In walks TL. And ask the girls not to offer themselves for free. As their are many tourists who are dumb guys, who will pay them 200 us$ for 45 minutes of sex. Suddenly TL is famous in BA. All girls run to him to be taken under his wing. TL has no time to take so many girls. Girls agree to first let him have bareback anal sex with them in order to be chosen by him to be served to the dumb tourists in BA.
To be continued.How did you know Man?
OK, which Chica talked? Which Chica told you the drill?
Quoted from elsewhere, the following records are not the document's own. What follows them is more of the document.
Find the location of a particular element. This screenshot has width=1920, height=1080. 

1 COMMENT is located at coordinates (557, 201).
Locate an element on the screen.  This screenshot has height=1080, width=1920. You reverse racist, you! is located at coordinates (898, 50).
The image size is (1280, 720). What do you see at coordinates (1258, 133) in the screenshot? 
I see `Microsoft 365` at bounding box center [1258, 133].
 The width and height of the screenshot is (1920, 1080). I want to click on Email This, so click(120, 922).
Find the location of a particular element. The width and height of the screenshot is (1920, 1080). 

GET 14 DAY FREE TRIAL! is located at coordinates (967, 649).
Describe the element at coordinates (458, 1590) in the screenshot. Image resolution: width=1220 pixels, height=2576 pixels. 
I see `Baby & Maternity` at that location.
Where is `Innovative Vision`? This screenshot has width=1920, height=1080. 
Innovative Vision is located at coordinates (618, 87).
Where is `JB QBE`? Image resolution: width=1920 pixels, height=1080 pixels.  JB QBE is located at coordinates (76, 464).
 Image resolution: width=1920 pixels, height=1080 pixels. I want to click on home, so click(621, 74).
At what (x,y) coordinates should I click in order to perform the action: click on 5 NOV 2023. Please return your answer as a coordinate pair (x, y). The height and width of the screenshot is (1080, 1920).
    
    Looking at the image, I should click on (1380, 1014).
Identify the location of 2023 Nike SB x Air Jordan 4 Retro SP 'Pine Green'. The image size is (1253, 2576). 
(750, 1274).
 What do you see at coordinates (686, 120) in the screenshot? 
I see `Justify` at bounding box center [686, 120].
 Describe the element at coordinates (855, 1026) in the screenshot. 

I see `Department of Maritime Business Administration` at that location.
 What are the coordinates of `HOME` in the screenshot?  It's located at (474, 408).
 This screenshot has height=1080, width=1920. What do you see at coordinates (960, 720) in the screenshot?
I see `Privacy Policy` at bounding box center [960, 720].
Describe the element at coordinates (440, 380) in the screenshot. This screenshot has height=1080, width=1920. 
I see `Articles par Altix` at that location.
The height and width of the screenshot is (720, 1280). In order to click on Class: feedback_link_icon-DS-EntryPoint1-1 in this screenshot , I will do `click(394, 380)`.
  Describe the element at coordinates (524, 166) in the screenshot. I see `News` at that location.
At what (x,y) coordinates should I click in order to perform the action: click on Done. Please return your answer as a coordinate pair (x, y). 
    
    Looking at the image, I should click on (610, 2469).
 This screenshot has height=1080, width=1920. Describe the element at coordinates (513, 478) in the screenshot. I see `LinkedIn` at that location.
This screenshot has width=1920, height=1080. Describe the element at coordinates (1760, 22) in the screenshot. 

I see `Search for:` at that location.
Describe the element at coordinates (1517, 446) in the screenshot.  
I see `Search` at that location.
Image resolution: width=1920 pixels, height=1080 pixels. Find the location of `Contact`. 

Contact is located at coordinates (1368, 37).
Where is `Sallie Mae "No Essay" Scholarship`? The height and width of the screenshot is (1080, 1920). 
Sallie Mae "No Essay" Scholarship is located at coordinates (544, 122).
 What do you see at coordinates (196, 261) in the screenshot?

You are too funny but it sounds like a Plan to TL! He likes it!
RG for TL
If you are going to put me in the movie it would have to be on the 59 or 152 bus or the red train. Taxis? Only with OPM.
TejanoLibre
12-10-12, 04:50
If you are going to put me in the movie it would have to be on the 59 or 152 bus or the red train. Taxis? Only with OPM.What is OPM, Oh Dick-Headed One?
TL
Daddy Rulz
12-10-12, 10:55
What is OPM, Oh Dick-Headed One?
TLOthers People's Money. Brother Dickhead, much like myself, doesn't get in taxi's often. Usually when we do its with people that don't use public transport. Like him I rarely contribute to ride in a car when I can get to the same place as the car for 1. 20 P by using the bus.